Saved data entries:
· · · ·

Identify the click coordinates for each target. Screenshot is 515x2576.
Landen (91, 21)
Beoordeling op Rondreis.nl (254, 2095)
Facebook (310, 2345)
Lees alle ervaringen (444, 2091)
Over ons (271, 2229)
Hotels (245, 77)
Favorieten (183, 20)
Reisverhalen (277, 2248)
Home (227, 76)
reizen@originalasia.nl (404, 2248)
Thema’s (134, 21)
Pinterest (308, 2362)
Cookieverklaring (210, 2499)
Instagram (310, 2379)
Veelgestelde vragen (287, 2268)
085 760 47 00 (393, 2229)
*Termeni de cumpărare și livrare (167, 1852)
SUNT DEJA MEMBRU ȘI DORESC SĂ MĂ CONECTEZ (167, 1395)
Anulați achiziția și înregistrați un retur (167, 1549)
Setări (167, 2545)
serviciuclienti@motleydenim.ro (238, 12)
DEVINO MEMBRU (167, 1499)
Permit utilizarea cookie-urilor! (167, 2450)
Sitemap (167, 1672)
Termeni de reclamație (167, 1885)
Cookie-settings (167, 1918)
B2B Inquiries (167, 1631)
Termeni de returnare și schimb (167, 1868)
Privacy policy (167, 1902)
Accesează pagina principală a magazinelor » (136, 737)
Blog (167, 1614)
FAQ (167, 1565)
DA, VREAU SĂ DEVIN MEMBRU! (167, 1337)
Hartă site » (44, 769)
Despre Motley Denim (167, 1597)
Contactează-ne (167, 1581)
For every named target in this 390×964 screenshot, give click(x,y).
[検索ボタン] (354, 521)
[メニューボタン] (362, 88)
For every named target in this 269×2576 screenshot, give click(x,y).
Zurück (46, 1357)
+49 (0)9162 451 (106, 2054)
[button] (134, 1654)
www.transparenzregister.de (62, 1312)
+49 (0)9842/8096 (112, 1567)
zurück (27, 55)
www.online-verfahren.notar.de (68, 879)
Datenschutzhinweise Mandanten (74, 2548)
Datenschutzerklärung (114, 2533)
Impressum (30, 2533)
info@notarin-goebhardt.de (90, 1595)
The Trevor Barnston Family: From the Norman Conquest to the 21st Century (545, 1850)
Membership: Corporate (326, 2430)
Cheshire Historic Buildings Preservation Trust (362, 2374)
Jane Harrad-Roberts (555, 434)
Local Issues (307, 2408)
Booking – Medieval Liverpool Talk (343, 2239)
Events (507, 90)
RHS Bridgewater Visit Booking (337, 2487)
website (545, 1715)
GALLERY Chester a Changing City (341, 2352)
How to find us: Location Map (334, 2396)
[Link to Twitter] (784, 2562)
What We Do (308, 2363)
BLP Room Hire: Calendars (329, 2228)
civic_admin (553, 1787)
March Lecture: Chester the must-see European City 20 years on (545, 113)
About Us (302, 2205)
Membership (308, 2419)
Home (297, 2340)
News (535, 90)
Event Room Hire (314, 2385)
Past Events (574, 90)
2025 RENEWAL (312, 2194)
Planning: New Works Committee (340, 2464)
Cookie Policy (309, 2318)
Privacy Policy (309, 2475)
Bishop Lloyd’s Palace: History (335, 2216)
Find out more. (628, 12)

· · · ·

**PROBLEM DESCRIPTION:**
In the entries above, find the line containing "civic_admin (553, 1787)". Set down that line and every line after it through the last one, exactly and alone.

**RESULT FOR THIS TASK:**
civic_admin (553, 1787)
March Lecture: Chester the must-see European City 20 years on (545, 113)
About Us (302, 2205)
Membership (308, 2419)
Home (297, 2340)
News (535, 90)
Event Room Hire (314, 2385)
Past Events (574, 90)
2025 RENEWAL (312, 2194)
Planning: New Works Committee (340, 2464)
Cookie Policy (309, 2318)
Privacy Policy (309, 2475)
Bishop Lloyd’s Palace: History (335, 2216)
Find out more. (628, 12)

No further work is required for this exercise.